Cancer patients undergoing chemotherapy often experience Chemotherapy-Induced Nausea (CIN).
“There is substantial evidence to support the conclusion that Medical Cannabis or cannabinoids are effective in the treatment of chemotherapy-induced nausea and vomiting (CINV),” a document by the Utah Cannabinoid Product Board and the Utah Department of Health states.
Delta-8 THC, a relative of delta-9, proved beneficial in reducing nausea in a study of eight children undergoing chemo for different blood cancers.
“Vomiting was completely eliminated. The side effects were negligible,” the study authors wrote.
The Food and Drug Administration approved Marinol (dronabinol), a synthetic THC, for medical use in the 1980s, and many cancer patients have used it for nausea ever since.
Because Marinol is synthetic, it contains none of the other therapeutic compounds, such as CBD, found in the Cannabis sativa plant.

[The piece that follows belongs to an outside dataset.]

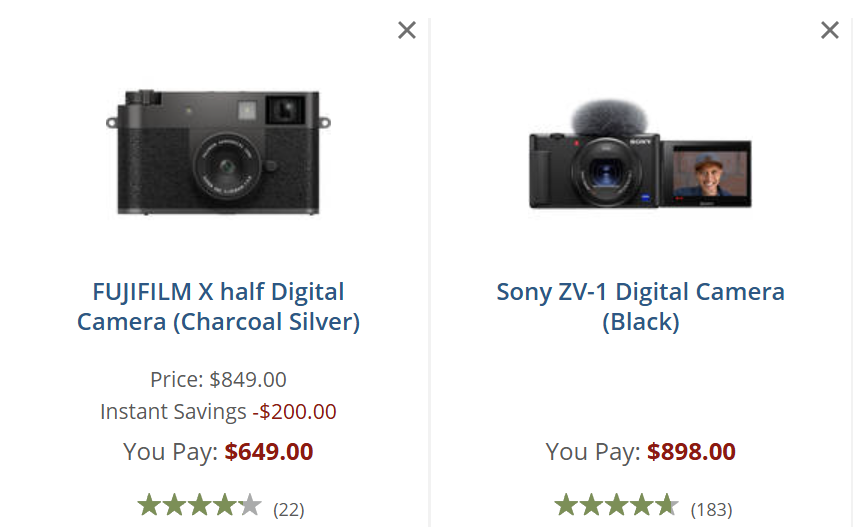Remove Sony ZV-1 from comparison
The height and width of the screenshot is (527, 853).
click(x=829, y=30)

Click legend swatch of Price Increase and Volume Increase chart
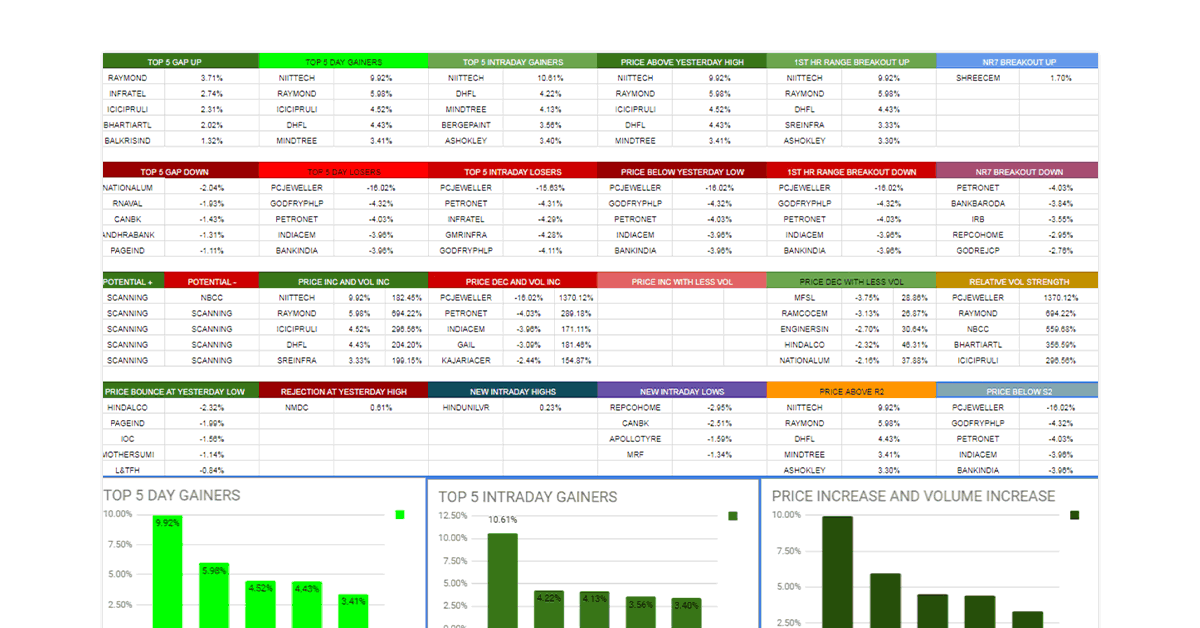point(1075,516)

Therefore, some patients may prefer to use raw flower or other cannabis products with cannabinoids beyond THC alone.
Cancer-related pain can manifest in several ways. and numerous studies support cannabis as an effective way to manage both neuropathic (nerve) and visceral (organ) pain associated with cancer.
A 2010 study found cannabis treatments effective for patients with advanced cancer pain not fully relieved by potent opioids. Several guests on the “Utah in the Weeds” podcast, including a cancer patient, have shared their stories of using cannabis to reduce or eliminate their use of opioid pain relievers.
The effects of cannabis for cancer-related pain management can vary from patient to patient. Some patients find cannabis acts as an effective distraction from pain, while others say cannabis prevents or eliminates their pain.
According to the American Cancer Society, people with cancer sometimes have sleep problems brought on by treatment effects and other factors. Cancer patients may have different symptoms like pain, cramping, anxiety, or nausea that interrupt their sleep cycles.
With careful application, cannabis can help treat a range of sleep problems. Cannabis tinctures and edibles generally have longer-lasting effects than inhaled methods of cannabis ingestion, making them ideal for promoting restful, uninterrupted sleep.
Patients can also try inhaled methods to improve sleep quality, such as dry herb vaporizers and vape cartridges. Inhaling cannabis tends to cause more psychoactivity than other methods, so patients may find it helpful to wait at least 60 minutes between inhalation and bedtime.
Cancer patients often have feelings of anxiety and depression. Researchers in Israel found that 44 percent of cancer patients reduced their anxiety by using cannabis.
Another study found cancer patients reported several quality-of-life improvements, including reduced depression, after joining Canada’s Marihuana for Medical Purposes program.
THC is “biphasic,” meaning it can worsen conditions like anxiety and depression if used in excess. We strongly recommend keeping a journal to track how you’re feeling before and after you use cannabis. See our “Find Your ‘Just Right’ Dose” guide for details.
Dozens of states, including Utah, now have active Medical Cannabis programs. All of the states with legal Medical Marijuana recognize cancer as a qualifying condition.